Sometimes it's such a strange thought that the people in the history books really lived and experienced and died - that there's so much more depth to history than anything I've seen with my own eyes; so much more life than anything I've lived.
(Sorta a poetry dump- but eh- seemed appropriate. Take it down if not so.)
Keats Quotes, 1821: Oh won't the zombie Keats be surprised to wake up!
"I have but two luxuries to brood over: Your Lovliness, and the hour of my Death."
"...Thou still unravish'd bride of quietness, Thou foster-child of silence and slow time, Sylvan historian, who canst thou express A flowery tale more sweetly than our rhyme: ... O Attic shape! Fair attitude! with brede Of marble men and maidens overwrought, With forest branches and the trodden weed; Thou, silent form, dost tease us out of thought As doth eternity: Cold Pastoral! When old age shall this generation waste, Thou shalt remain, in midst of other woe Than ours, a friend to man, to whom thou say'st, 'Beauty is truth, truth beauty,' - that is all Ye know on earth, and all ye need to know."

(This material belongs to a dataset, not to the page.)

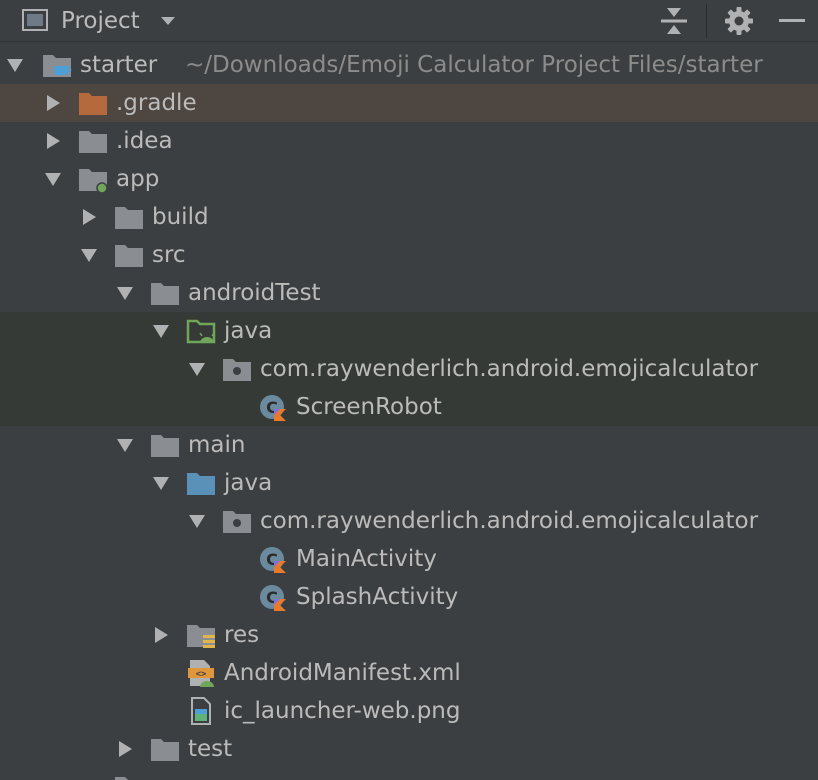 Image resolution: width=818 pixels, height=780 pixels. What do you see at coordinates (378, 597) in the screenshot?
I see `tree-node-label: SplashActivity` at bounding box center [378, 597].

"...But with a sweet forgetting, They stay their crystal fretting, Never, never petting About the frozen time. Ah! would 'twere so with many A gentle girl and boy! But were there ever any Writhed not of passed joy? The feel of not to feel it, When there is none to heal it, Nor numbed sense to steel it, Was never said in ryme."
"...Though one moment's pleasure In one moment flies, Though the passion's treasure In one moment dies; Yet it has not passed- Think how near, how near! And while it doth last, Think how dear, how dear! Hither, hither, hither, Love this boon has sent- If I die and whither I shall die content."
"...Still so pale? then, dearest, weep- Weep, I'll count the tears, And each one shall be a bliss For thee in after years Brighter has it left thine eyes Than a sunny rill; And thy whispering melodies Are tenderer still. Yet--as all things mourn awhile At fleeting blisses, E'en let us too! but be our dirge A dirge of kisses."
"...And think that I may never live to trace Their shadows, with the magic hand of chance; And when I feel, fair creature of an hour! That I shall never look upon thee more, Never have relish in the power Of unreflecting love!--Then on the shore Of the wide world I stand alone and think Till love an fame to nothingness do sink."